Reflections on Becoming a Guinea Fowl

By Dr. Abigail Kabandula

For months, I had resisted watching “Becoming a Guinea Fowl,” a new Zambian film that had quietly gained international attention. Friends who saw it at the Denver Film Festival urged me to make time for it, praising its originality and emotional depth. But I hesitated. Zambian films, for all their artistry, are often too painful for me to face.
Their stories, truthfully told, mirror lives I know too well. They are suffused with grief that feels not merely observed but inherited, like a family heirloom one would rather not touch. When I watched Netflix’s Mwabi last year, I cried uncontrollably, overwhelmed by a grief I thought I had long suppressed after witnessing the harsh social norms faced by people who are different or appear different, whether in color or physical disability. The movie affected me deeply, not because it was strange, but because it felt painfully familiar.
As is often the case, a long-haul flight broke my resistance. From San Francisco to Hong Kong, I settled into my usual routine of passing the time during transit. I read work documents, fine-tuned presentations, and read a few chapters of a half-finished book. Eventually, the in-flight entertainment menu becomes a dare. Becoming a Guinea Fowl was part of the in-flight entertainment. Knowing I would eventually have to watch and discuss the movie with my friends, I reluctantly pressed play.
From its opening moments, I was captivated. The film introduces us to Shula, whose uncle has died under mysterious circumstances. Alongside her is Nsansa, her cousin—annoying, essential, and unforgettable.
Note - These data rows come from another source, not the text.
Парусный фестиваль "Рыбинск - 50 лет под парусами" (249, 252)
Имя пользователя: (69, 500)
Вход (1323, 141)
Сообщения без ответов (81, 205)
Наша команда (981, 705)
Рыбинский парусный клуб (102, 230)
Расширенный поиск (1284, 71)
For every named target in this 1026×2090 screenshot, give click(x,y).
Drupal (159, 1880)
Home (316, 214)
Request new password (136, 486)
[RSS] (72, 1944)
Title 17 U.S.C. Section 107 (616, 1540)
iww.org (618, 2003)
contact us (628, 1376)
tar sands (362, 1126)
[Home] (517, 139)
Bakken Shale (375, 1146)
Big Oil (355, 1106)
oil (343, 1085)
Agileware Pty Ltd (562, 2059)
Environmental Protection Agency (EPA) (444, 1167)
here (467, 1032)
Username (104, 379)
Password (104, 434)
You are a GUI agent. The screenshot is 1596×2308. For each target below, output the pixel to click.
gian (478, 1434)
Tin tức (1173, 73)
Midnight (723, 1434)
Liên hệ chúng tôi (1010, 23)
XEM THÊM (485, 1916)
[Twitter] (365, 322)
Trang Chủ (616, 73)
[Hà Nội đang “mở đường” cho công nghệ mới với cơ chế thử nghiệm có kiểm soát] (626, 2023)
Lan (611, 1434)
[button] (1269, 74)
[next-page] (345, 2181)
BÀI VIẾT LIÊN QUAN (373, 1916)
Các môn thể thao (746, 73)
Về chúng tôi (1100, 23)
The brilliance of Nsansa lies in her contradictions: she is the relative everyone loves and resents equally, who hurts and comforts, who pushes boundaries but is the first to show up when you are at your lowest. It’s rare for a character to feel so authentic, so clearly drawn from the personal dramas of family life.
What gives the film its power isn’t just its plot but its deep immersion into the textures of Zambian society. It is a work alive with the rhythms of speech, the unspoken rules of patriarchy, and the daily burdens that shape women’s lives.
Aunties who assert their will under the guise of care, patriarchs who extort before helping, the endless chores assigned to girls and young women, the silence surrounding sexual abuse, and the omnipresence of alcohol—each element feels less like a theme than a condition of life. The director doesn’t sermonize; instead, these realities arise naturally, as if captured in the flow of everyday life.
For me, watching was an act of recognition intertwined with estrangement. I have lived abroad for twenty years, yet the film reminded me of what persists, of what remains unresolved. Zambia has modernized, urbanized, and globalized, but beneath those layers lie the same unhealed wounds. The film acts as a mirror held up not just to individuals but to the nation itself.
The final scene, set at a funeral in Lusaka, pierced me most. The gathering is raw and straightforward, with grief mixed with blame. But more than mourning, it exposes a familiar social injustice: the dispossession of women. Property grabbing—where relatives of the deceased take homes, possessions, and even savings from widows and children—has troubled Zambian families for generations.
The film’s portrayal of this practice is not exaggerated; it is measured, direct, and thus profoundly impactful. For me, that scene was not just cinematic but personal. At four years old, I stood at my father’s funeral and watched as my mother was humiliated and stripped of everything. Pots and pans were taken away. My father’s clothes disappeared. Even the modest bank account was seized. When my uncle asked who would help my mother feed and educate seven children, no one stepped forward. She was left to carry not only us but also her sister’s children. It was not just grief; it was abandonment, played out in public. Watching Becoming a Guinea Fowl, I felt myself transported back to that day, reminded that I am not an exception but one of millions.
This is the paradox of the film. It is painful, yes, but also a form of testimony. By dramatizing what is typically hidden or minimized, it insists that these experiences be remembered. Its sadness contains its triumph. Becoming a Guinea Fowl achieves what the best cinema does: it transforms private anguish into collective recognition. It tells us, in effect, that these stories matter—that they belong not only to those who endured them but to a national memory that must be confronted.
The author holds joint fellowship appointments at the Josef Korbel School of Global and Public Affairs, University of Denver and University of Edinburgh Law School.